═══ Extrait du document ═══

31 Janvier 2025
I – Passage de janvier
C’est aujourd’hui le dernier jour de janvier 2025.
Le mois de janvier m’a toujours été le plus difficile de l’année. J’ai appris récemment que, si la nuit la plus longue est bien celle du solstice d’hiver, les jours recommencent à augmenter le soir dès après le 15 décembre. Par contre, ils continuent à diminuer le matin jusqu’au 10 janvier environ si bien que la nuit dure en janvier plus tard qu’auparavant.
Je me souviens des matins froids où je rejoignais le lycée (alors dès la 6ème) sur les trottoirs glacés. Jusqu’à 8 heures et au-delà il faisait encore nuit, parfois tombait un grésil plus froid que la neige et dans l’humidité les réverbères diffusaient un halo tremblant comme s’ils étaient eux—mêmes saisis par le froid. Aujourd’hui encore je vis dans une région où il arrive que le jour ne se lève pas tout à fait : un brouillard épais recouvre la campagne et ne se dissipe qu’à la nuit venue. (cf. Henri Michaux : « nous n’avons qu’un soleil par mois »…). Même si le mois suivant peut connaître des pics de froid, on retrouve en février une clarté que janvier ignore. Et puis cela fait déjà plusieurs mois qu’on est entrés dans la nuit, le givre, les intempéries de toutes sortes, et la durée qui s’accroît ajoute au désagrément ordinaire : le renouveau se fait attendre.
Depuis l'enfance et chaque année, il m'a tardé que janvier s'éclipse et laisse la place à un meilleur temps de vivre. Dans le métier que j'ai plus tard exercé, j'ai également constaté que les enfants de retour de vacances n'étaient pas reposés par Noël et le Jour de l'An et qu'il fallait attendre février ou mars pour travailler de nouveau avec des jeunes en forme, mieux éveillés.
Il se trouve que cet hiver, chez moi, une tempête a abattu un arbre qui a endommagé le toit d’un appentis. Le déblayage est fastidieux, les réparations longues à mettre en œuvre. C’est un janvier comme les autres, avec ses rigueurs ni plus ni moins pénibles que d’habitude, mais dont les conséquences néfastes présentent des inconvénients particulièrement tenaces. Les personnes dont je suis qui disposent d’un abri, d’un logement convenable, se débattent avec les coups de vent qui emportent les mauvaises tuiles, abattent les vieux arbres, ou les pluies qui inondent les caves, les rues et les rez-de-chaussée. Et pendant ce temps-là, tandis que de plus en plus de personnes, de familles, dorment dans la rue, les gouvernements fantoches et minoritaires successifs qui sortent du chapeau présidentiel taillent dans les budgets nécessaires au fonctionnement de la société, ne renforçant que les budgets de défense, de police et les largesses aux grosses entreprises. Est-ce vouloir la paix que préparer la guerre ? Il semble au contraire que la guerre soit permanente contre les populations ordinaires qui souffrent et peinent à se chauffer, se nourrir, se vêtir comme il faudrait. Cependant les industries du luxe atteignent des ventes record et rapportent presque autant que les armes. Les objets du luxe (objets connectés, « intelligents » nous dit-on et voitures électriques marchant à piles comme les autos télécommandées de mon enfance) sont d’ailleurs des armes dirigées contre les populations qui triment pour extraire le cobalt, les terres rares, le lithium et autres matières nécessaires à nos batteries, populations d’enfants dont l’espérance de vie est réduite à rien, et l’espérance d’enfance et de bonheur à moins encore, et ces populations vouées à la misère et à l’asservissement enrichissent leurs dirigeants qui viennent dans nos capitales acheter le luxe qui s’y affiche : la boucle est bouclée.

═══

> **Exercice 1**
Recopiez les enregistrements de la ligne contenant "You are a computer-use agent." jusqu'à la ligne contenant "Action: point(14,81)" incluses, consignes comprises. Multipliez par 2,1 chaque coordonnée figurant dans les réponses et arrondissez à l'entier le plus proche, les demis vers le haut.

═══ Enregistrements ═══

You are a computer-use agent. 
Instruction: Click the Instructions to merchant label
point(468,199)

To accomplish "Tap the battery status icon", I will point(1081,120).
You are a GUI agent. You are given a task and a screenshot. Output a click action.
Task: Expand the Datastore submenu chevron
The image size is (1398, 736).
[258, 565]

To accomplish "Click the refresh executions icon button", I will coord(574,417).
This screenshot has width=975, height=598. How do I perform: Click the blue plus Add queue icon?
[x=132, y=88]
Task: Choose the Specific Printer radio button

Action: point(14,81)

═══
═══ Enregistrements ═══

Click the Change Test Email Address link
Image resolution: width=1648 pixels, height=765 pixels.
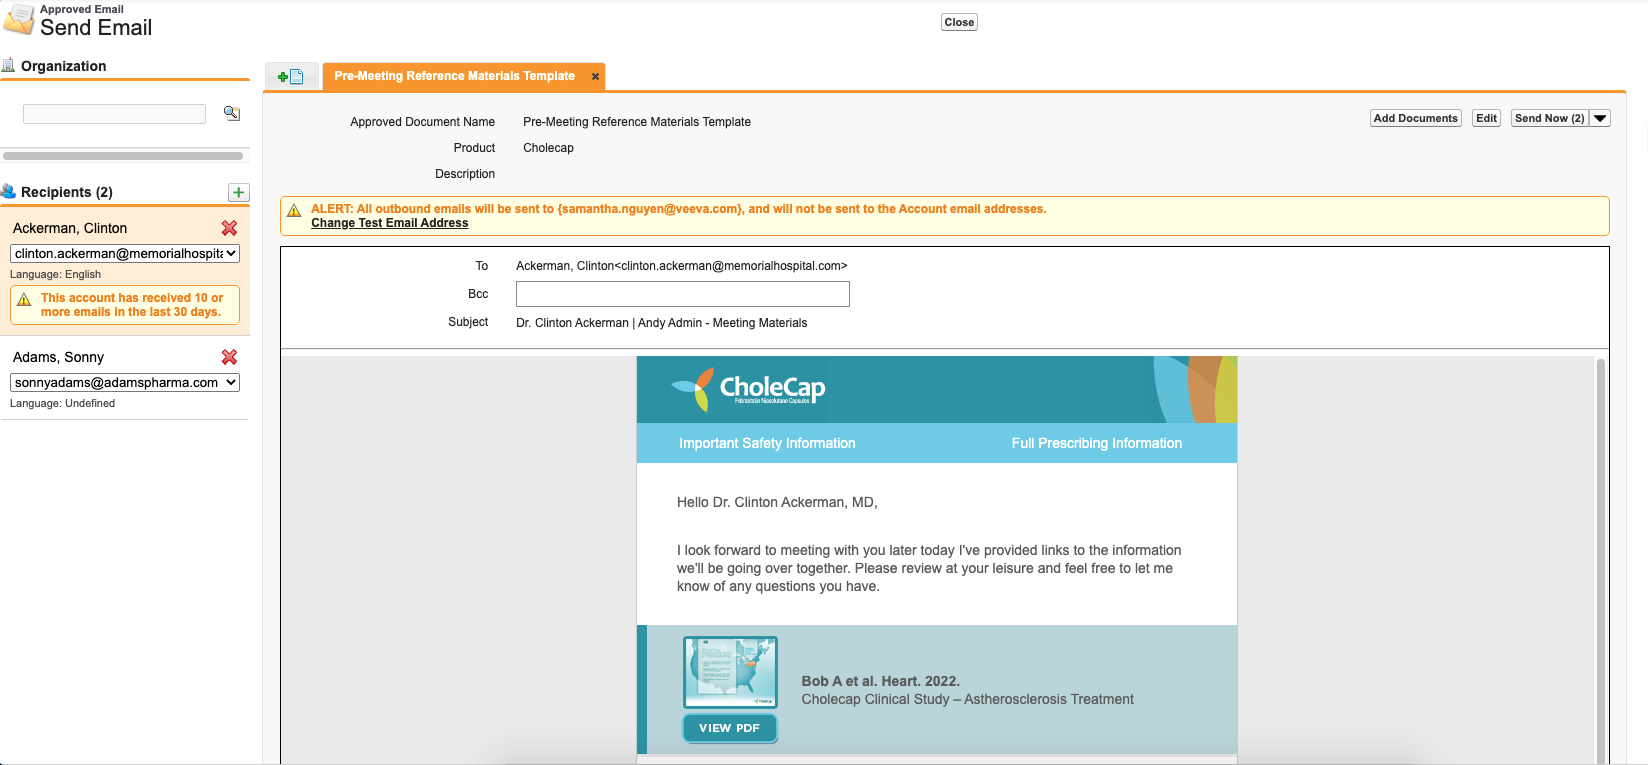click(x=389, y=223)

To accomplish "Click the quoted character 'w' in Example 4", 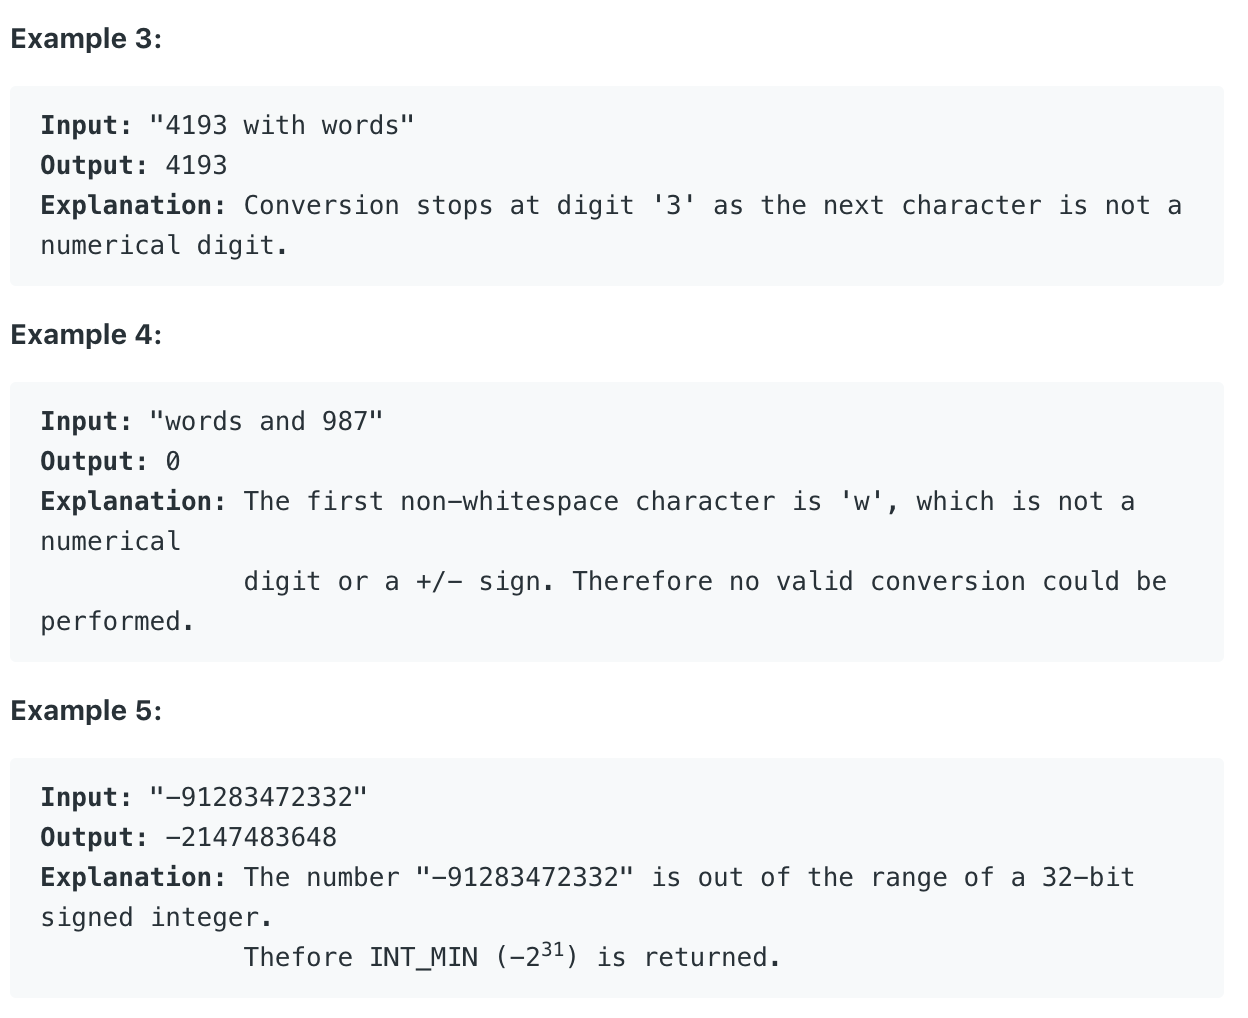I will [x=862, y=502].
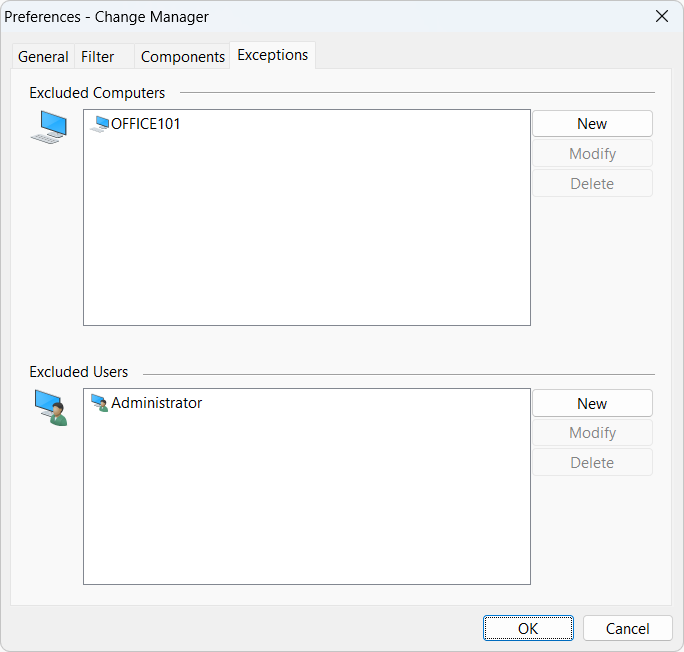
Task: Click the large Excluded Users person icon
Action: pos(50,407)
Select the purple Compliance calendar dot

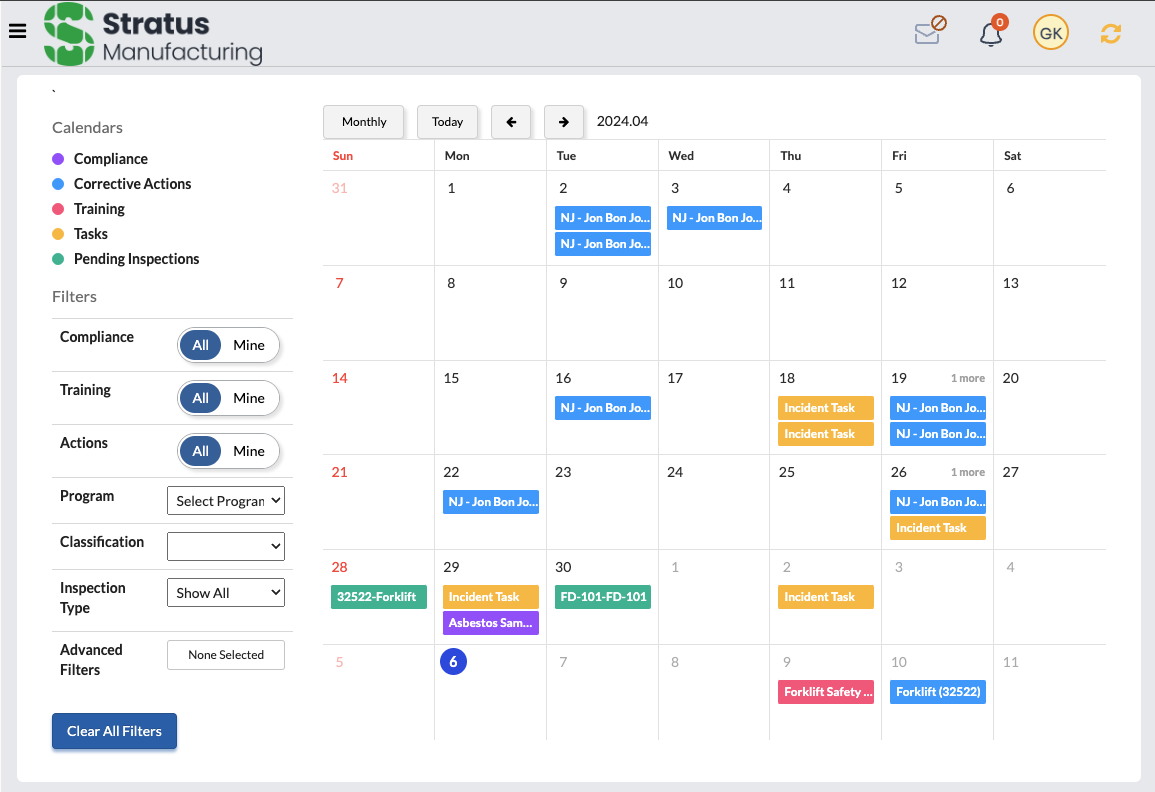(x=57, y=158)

═══
═══ Enregistrements ═══

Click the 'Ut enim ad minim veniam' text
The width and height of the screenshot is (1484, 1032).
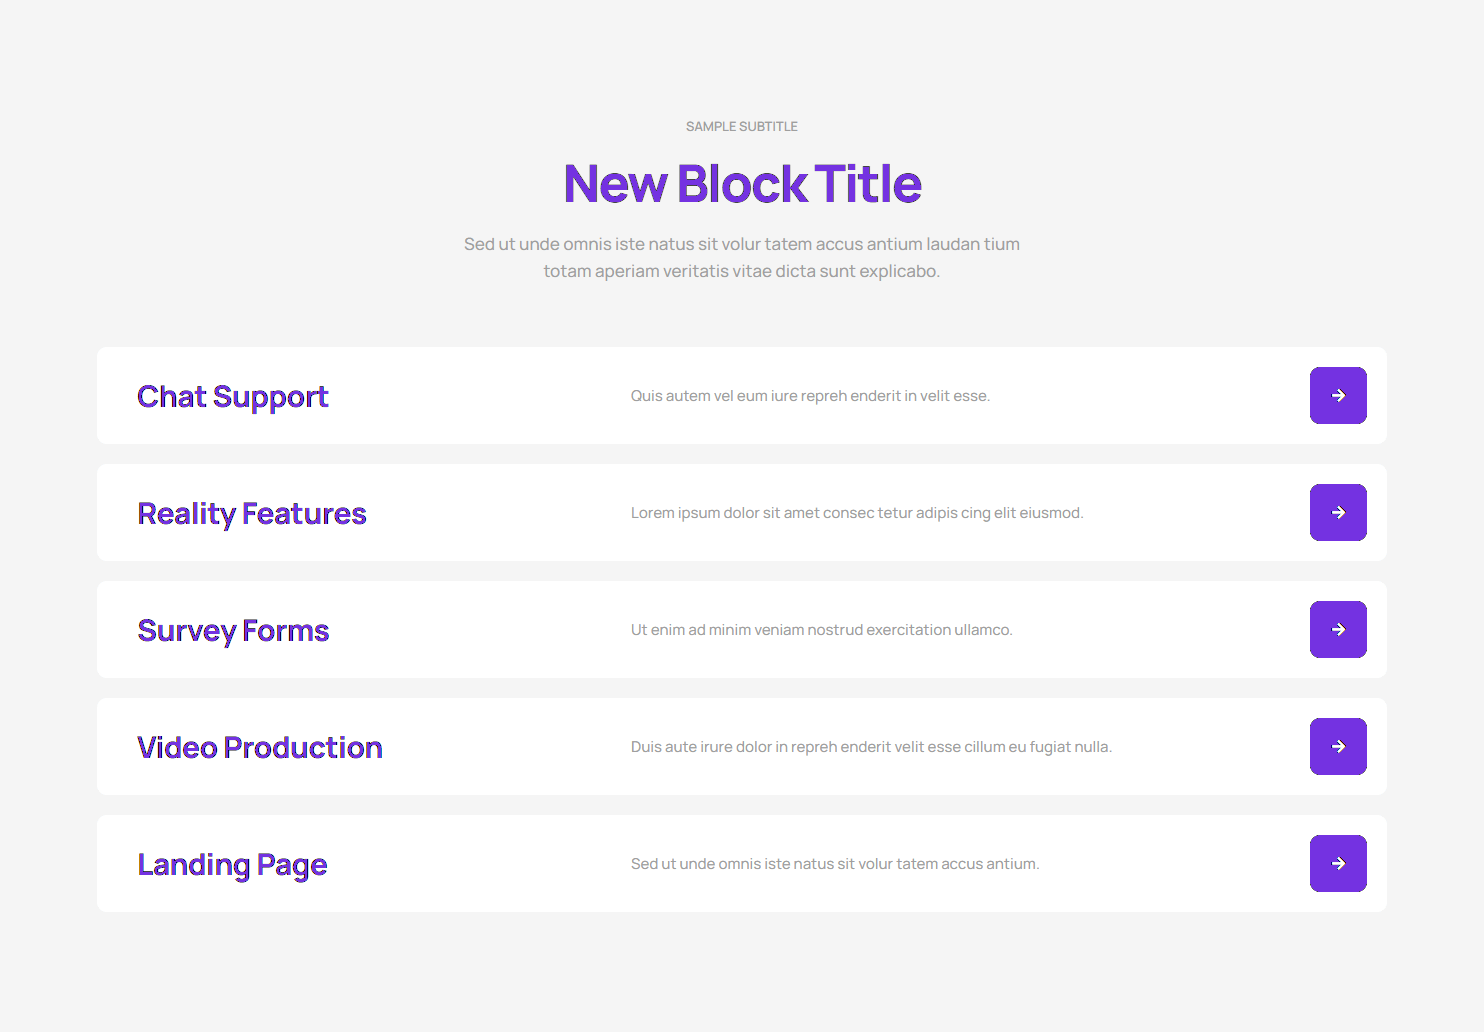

═══

> **Exercice 2**
Répondez à ces questions d'après l'extrait sur le mois de janvier.
(a) Jusqu'à quelle date environ les jours continuent-ils à diminuer le matin ?
(b) Qu'est-ce que la tempête de cet hiver a abattu, et qu'est-ce qui a été endommagé ?
(c) Jusqu'à quels mois fallait-il attendre pour travailler de nouveau avec des jeunes en forme ?

> **Réponse 1**
You are a computer-use agent. 
Instruction: Click the Instructions to merchant label
point(983,418)

To accomplish "Tap the battery status icon", I will point(2270,252).
You are a GUI agent. You are given a task and a screenshot. Output a click action.
Task: Expand the Datastore submenu chevron
The image size is (1398, 736).
[542, 1187]

To accomplish "Click the refresh executions icon button", I will coord(1205,876).
This screenshot has width=975, height=598. How do I perform: Click the blue plus Add queue icon?
[x=277, y=185]
Task: Choose the Specific Printer radio button

Action: point(29,170)

> **Réponse 2**
(a) Jusqu'au 10 janvier environ.
(b) Elle a abattu un arbre, qui a endommagé le toit d'un appentis.
(c) Il fallait attendre février ou mars.